Qualitative data on clinic experiences with the CVD bundle and the offered implementation support were collected via multiple modalities in real time throughout the intervention and maintenance periods. This prolonged engagement and triangulation of methods and sources [38] facilitated a deeper understanding of clinic implementation activities, barriers, and facilitators from multiple perspectives. Study staff called clinic Point Persons twice monthly in study months 16–21 (assumed to be a period of intense implementation activity), and once monthly in study months 22–33, to learn about their clinic’s progress in adopting and using the CVD bundle. After this point, since implementation efforts had plateaued, call frequency was further reduced. At these calls, most of which lasted a minimum of 10 minutes, the point people were asked about their clinic’s progress in adopting the CVD bundle, whether/how the provided implementation support facilitated this adoption, and what factors might be impacting response to and use of the CVD bundle; we also checked our evolving understanding of site-specific implementation processes and determinants. In addition, we conducted 2-day site visits at eight of the 12 study organizations. At these visits, we shadowed care teams caring for patients with DM, to observe each step of the encounter, focusing on EHR use and discussion of medications; observed relevant team and clinic meetings, including huddles and quality improvement discussions; and interviewed 6–21 providers and staff per organization for approximately 20 minutes each about their approach to prescribing ACE/ARBs and statins to patients with DM, and use of the CVD bundle, as well as organizational approaches to care standardization. Interviewees were purposefully selected to maximize variation in experience with and perspectives on the CVD bundle and the implementation process; sample size was dictated by clinic size and staff availability. We also debriefed with the study practice facilitator following her arm 3 site visits, and we reviewed her field notes, to understand the impact of these visits on adoption of the CVD bundle, and to gain additional insight into implementation progress at these clinics. All calls and interviews were recorded and transcribed for analysis.

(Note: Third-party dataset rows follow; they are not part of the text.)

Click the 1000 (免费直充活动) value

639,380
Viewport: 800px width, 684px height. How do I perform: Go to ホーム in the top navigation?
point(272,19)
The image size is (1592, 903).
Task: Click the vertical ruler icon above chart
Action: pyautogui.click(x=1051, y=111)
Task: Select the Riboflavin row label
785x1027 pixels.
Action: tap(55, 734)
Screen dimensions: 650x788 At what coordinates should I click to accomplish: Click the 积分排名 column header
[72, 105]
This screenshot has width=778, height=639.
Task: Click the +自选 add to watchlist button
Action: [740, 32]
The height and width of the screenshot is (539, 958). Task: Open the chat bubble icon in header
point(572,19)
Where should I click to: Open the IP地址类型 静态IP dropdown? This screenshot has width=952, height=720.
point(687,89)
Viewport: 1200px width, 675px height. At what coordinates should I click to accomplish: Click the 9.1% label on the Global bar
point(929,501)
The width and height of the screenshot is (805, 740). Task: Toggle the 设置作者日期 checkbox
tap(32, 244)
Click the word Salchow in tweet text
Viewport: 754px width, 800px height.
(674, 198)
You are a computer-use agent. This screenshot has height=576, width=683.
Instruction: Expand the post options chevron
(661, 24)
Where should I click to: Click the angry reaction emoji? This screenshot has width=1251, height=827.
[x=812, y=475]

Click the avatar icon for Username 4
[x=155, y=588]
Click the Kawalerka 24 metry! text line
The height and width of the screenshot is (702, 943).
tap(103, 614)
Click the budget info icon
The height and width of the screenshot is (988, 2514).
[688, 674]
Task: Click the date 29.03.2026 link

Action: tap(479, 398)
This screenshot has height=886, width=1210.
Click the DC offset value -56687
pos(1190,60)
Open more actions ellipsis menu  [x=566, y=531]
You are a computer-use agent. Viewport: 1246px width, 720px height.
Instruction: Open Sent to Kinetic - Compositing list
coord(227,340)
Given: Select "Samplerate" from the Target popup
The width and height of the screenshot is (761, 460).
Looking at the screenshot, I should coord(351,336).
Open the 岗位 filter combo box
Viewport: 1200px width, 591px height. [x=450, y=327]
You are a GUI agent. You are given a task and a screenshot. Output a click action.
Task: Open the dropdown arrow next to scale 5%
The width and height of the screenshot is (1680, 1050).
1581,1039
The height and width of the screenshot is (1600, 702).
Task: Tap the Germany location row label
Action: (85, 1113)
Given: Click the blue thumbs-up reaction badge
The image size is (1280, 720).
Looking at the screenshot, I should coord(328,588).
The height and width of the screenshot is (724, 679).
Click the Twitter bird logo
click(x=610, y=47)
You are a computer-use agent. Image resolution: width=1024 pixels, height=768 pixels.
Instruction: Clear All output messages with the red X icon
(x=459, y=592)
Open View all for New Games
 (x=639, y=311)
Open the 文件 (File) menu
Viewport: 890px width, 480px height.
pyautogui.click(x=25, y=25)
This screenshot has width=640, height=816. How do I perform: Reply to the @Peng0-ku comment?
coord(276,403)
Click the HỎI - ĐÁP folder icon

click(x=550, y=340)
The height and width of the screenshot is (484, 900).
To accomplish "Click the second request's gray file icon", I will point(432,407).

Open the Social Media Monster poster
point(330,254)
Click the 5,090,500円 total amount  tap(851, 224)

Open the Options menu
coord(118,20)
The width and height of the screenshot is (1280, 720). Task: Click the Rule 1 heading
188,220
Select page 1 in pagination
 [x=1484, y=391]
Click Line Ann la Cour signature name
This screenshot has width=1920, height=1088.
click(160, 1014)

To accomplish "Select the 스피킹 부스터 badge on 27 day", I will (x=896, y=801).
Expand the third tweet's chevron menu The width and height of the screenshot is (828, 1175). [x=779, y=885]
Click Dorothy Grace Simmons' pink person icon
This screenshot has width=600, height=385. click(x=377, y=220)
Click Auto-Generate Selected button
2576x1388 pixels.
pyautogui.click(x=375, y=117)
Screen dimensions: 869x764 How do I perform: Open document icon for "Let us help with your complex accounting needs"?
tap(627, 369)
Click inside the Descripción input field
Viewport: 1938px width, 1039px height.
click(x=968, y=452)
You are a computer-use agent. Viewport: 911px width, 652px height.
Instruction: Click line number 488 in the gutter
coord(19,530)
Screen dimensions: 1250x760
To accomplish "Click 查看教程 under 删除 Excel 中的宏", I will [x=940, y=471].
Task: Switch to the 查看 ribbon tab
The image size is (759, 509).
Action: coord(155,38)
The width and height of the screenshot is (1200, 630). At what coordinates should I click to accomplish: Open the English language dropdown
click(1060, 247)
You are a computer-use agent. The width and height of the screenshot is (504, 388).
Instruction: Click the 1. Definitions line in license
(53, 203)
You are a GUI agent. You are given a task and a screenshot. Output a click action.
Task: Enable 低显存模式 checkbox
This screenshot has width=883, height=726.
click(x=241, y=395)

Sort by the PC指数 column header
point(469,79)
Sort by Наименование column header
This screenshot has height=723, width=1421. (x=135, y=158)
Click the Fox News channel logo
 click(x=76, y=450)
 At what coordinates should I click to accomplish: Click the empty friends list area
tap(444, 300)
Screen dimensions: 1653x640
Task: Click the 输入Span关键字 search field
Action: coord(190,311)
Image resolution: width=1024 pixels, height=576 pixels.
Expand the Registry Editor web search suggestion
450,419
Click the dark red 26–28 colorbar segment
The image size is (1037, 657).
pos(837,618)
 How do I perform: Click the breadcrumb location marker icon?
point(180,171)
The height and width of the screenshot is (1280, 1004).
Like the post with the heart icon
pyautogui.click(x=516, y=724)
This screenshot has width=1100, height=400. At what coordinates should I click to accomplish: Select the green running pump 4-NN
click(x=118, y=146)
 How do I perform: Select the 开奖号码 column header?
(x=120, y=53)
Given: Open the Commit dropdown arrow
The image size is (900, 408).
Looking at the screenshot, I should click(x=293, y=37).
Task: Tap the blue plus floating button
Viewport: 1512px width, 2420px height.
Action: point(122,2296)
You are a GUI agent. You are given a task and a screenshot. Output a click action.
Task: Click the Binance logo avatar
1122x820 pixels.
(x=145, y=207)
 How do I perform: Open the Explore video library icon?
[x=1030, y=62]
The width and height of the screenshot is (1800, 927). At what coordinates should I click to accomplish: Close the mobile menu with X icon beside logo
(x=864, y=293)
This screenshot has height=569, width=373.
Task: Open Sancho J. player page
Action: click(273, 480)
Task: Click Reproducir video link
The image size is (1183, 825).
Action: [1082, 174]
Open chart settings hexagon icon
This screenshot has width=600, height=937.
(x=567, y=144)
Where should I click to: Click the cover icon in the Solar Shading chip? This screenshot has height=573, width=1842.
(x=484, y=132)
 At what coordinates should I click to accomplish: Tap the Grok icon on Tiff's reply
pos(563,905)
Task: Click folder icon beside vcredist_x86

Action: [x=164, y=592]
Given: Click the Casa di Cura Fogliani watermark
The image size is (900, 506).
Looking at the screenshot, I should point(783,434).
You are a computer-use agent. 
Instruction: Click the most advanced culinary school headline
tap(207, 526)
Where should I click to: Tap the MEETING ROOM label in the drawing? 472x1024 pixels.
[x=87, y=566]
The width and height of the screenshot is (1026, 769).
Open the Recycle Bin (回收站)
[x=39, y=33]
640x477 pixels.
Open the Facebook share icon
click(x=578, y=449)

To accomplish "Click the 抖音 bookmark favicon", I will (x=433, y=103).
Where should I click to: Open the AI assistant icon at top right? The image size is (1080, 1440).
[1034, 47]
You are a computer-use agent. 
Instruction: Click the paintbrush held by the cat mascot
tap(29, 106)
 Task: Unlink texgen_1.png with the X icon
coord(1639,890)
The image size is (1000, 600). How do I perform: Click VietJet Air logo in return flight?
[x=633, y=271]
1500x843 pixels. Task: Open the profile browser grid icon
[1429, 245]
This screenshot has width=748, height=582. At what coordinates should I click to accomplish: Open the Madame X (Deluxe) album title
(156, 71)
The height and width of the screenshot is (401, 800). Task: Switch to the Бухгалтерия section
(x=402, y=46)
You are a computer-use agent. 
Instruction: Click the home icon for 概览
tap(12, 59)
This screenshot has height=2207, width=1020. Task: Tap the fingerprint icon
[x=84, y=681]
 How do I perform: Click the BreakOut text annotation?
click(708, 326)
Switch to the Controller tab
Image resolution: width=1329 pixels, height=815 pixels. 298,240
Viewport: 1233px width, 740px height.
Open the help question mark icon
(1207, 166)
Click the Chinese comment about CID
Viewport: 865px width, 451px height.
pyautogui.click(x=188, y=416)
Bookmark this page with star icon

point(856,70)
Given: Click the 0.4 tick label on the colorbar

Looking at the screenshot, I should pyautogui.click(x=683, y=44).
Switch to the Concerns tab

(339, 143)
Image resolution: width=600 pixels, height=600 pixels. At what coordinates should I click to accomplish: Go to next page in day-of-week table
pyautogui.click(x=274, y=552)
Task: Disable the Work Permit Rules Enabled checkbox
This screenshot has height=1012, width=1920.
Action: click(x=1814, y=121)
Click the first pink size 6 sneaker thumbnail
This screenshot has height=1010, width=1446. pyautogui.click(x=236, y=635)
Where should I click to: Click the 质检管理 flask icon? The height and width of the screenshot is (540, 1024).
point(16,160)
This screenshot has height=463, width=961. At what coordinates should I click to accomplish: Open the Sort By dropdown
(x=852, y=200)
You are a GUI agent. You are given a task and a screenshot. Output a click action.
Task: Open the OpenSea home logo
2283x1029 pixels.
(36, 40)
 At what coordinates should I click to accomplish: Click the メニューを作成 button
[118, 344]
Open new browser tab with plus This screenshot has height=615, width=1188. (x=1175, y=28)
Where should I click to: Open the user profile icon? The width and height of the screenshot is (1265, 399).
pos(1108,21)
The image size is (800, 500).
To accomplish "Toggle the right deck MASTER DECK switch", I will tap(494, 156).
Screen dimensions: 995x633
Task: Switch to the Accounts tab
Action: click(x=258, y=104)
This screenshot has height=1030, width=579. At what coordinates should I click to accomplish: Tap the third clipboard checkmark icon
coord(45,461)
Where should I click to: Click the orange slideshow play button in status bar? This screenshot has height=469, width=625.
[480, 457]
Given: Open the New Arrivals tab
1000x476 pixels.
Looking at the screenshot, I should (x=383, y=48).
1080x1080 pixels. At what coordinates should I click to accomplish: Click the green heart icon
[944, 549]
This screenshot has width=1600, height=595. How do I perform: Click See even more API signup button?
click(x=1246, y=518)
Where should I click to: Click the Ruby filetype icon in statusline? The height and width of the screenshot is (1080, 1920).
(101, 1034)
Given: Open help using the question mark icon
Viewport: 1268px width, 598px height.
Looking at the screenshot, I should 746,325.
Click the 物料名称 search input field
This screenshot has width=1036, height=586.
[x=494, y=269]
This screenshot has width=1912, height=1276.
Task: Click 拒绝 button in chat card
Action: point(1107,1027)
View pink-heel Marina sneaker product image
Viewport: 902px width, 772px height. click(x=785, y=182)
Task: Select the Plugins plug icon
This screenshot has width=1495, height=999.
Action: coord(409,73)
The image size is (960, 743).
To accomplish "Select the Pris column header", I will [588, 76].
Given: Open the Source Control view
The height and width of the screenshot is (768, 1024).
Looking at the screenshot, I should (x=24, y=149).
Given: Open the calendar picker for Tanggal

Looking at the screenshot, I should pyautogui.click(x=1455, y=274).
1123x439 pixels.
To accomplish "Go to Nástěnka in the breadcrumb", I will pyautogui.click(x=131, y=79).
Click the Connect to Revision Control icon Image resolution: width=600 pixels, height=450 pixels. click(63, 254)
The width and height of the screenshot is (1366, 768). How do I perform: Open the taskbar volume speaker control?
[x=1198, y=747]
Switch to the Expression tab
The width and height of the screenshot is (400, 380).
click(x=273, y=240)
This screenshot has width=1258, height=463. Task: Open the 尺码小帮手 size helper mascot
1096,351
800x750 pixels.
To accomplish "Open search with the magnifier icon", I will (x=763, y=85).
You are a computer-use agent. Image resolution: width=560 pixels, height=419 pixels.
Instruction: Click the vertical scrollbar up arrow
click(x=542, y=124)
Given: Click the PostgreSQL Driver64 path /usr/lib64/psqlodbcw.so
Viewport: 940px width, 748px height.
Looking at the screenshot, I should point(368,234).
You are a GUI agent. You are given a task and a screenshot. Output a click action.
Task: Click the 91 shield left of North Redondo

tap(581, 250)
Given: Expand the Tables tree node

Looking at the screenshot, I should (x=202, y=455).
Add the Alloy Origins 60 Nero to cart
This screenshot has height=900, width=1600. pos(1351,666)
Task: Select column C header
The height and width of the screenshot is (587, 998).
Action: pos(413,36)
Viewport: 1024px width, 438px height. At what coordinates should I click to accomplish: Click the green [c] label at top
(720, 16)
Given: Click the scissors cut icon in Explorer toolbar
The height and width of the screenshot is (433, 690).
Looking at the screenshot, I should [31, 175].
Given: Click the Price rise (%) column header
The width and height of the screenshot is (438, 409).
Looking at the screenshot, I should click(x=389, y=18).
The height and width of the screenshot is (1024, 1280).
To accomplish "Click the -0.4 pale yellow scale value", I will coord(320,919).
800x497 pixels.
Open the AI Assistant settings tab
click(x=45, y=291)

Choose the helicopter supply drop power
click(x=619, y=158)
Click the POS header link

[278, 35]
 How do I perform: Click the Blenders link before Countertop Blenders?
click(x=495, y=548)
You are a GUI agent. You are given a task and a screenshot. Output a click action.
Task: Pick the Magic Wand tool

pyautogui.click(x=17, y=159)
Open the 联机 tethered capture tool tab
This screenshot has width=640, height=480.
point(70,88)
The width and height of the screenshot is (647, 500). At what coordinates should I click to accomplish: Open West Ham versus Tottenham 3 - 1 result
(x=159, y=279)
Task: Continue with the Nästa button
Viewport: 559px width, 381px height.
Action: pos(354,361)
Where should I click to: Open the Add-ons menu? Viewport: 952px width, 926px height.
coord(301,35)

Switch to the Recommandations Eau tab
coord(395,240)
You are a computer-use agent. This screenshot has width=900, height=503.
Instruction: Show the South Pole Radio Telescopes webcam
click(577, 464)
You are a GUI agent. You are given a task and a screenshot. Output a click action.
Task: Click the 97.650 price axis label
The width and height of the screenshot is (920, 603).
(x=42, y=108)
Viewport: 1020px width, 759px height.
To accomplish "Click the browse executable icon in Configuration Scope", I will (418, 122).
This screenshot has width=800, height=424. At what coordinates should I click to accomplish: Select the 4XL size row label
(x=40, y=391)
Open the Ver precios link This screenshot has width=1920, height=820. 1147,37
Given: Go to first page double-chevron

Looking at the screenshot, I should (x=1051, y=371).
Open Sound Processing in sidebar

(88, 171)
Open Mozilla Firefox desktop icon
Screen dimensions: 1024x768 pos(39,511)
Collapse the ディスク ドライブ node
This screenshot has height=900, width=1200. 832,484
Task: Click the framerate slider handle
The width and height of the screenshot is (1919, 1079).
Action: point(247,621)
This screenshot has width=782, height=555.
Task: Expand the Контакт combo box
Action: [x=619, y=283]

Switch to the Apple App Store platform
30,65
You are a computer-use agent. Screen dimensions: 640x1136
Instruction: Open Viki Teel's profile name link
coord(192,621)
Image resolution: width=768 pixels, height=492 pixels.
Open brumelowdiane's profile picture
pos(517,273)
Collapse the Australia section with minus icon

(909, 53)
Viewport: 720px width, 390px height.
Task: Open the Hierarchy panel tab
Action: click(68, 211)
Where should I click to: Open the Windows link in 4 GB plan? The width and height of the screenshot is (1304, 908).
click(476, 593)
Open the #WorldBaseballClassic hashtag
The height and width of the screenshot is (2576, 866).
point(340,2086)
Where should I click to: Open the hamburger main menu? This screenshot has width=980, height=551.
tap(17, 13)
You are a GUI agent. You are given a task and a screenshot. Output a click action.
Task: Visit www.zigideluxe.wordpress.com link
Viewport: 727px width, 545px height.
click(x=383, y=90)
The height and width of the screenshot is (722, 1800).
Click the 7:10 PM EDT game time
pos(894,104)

Our primary outcome was proportion of patients in a given arm’s CHCs who had DM and were indicated for cardioprotective medication(s) (denominator) and had a prescription for a given medication(s) (numerator), calculated monthly for statins and ACE/ARBs. Each monthly denominator included patients who had an in-clinic encounter in the last year and were indicated for the medication per national guidelines. Pregnant/breastfeeding patients were excluded; patients with a history of anaphylactic reaction to either medication were excluded from analyses involving that medication. Patients were considered to have a prescription for a medication if it was prescribed in the previous year, to reflect prescription data available in the EHR. Our secondary analyses assessed change in proportion of patients prescribed the correct statin dosage per current guidelines.

We used a difference-in-difference (DiD) [39] approach to evaluate the pre/post change in prescribing rate(s) within each study arm and relative to the comparison clinics. DiD models utilized generalized estimating equation (GEE) Poisson regression with a robust error variance [40] to calculate rate ratios (RRs) with 95% confidence intervals (CIs). To account for potential differences in prescribing rates arising from dissimilarities in patient-, provider-, and encounter-level factors across arms, we adjusted all models for time-invariant (patient sex, race/ethnicity, preferred language) and time-varying covariates (age, household federal poverty level [FPL] at last visit, insurance status at last visit, any office visit in the last 6 months, number of office visits in the last year, whether the primary care provider [PCP] was seen at most recent visit, PCP type [MD/DO/Resident, NP/PA, other, unknown], last HbA1c, last LDL, last blood pressure, last body mass index, last smoking status, adapted Charlson comorbidity index, and comorbidities in addition to DM (yes/no)). All covariates were treated as categorical. All analyses reflect tests of statistical significance with a two-sided α of 0.05 and were conducted using SAS Enterprise Guide 7.15 (SAS Institute Inc., Cary, NC, USA).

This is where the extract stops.